Ecca Vandal is a South African-born alternative rock singer, songwriter and rapper based in Melbourne, Australia. Vandal's first album, Ecca Vandal, was released in 2017, and her second, Looking for People to Unfollow, was released on 22 May 2026.

==Early life and education ==
Ecca Vandal was born in Louis Trichardt, South Africa, to Sri Lankan Tamil refugee parents. When she was a child, her parents left South Africa with Ecca and her older sisters, and moved to Australia, settling in Melbourne. Vandal grew up listening to gospel music, before discovering soul, hip hop, and '90s R&B in her sister's record collection. After this, she "became obsessed with jazz music".

Vandal attended the Victorian College of the Arts, studying jazz as part of a Bachelor of Creative Arts.

==Music career==
===2013–2016: Early years===
In 2014, Vandal released her debut single “White Flag”, co-produced with Kidnot and Hadyn Buxton. The track later appeared on a double A-side 7-inch single, “Battle Royal” / “White Flag”, released in 2015.

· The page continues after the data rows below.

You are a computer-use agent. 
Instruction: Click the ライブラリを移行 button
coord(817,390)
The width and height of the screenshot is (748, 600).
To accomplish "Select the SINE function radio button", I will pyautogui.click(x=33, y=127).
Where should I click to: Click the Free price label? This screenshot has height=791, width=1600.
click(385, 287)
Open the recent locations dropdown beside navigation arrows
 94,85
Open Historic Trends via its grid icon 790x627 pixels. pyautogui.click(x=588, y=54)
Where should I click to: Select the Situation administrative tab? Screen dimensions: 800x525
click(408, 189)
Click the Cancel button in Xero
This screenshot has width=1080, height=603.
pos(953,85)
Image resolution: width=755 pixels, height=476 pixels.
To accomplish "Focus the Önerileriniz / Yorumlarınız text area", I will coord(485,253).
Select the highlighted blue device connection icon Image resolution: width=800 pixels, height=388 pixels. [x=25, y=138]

In July 2015, she played at Splendour in the Grass.

On 29 January 2016, Vandal's debut EP, End of Time was released, with her performing a promotional national tour throughout February.

===2017–2021: Self-titled debut album===
On 28 July 2017, Vandal released her first single, "Broke Days, Party Nights", from her then-upcoming debut album, with an accompanying music video. On 22 September, the single "Future Heroine" was released, along with its music video. On 12 October, Vandal released the third single, "Price of Living", featuring Dennis Lyxzén of Refused, and Jason Aalon Butler of Letlive. On 20 October, Vandal released her debut self-titled album. Thomas Smith, of NME, gave the album a rating of 4-out-of-5 stars. In November 2017, she performed a national tour for the album. In December, she made her UK tour debut, supporting Frank Carter & The Rattlesnakes. She then returned home to perform at the 2017 Falls Festival.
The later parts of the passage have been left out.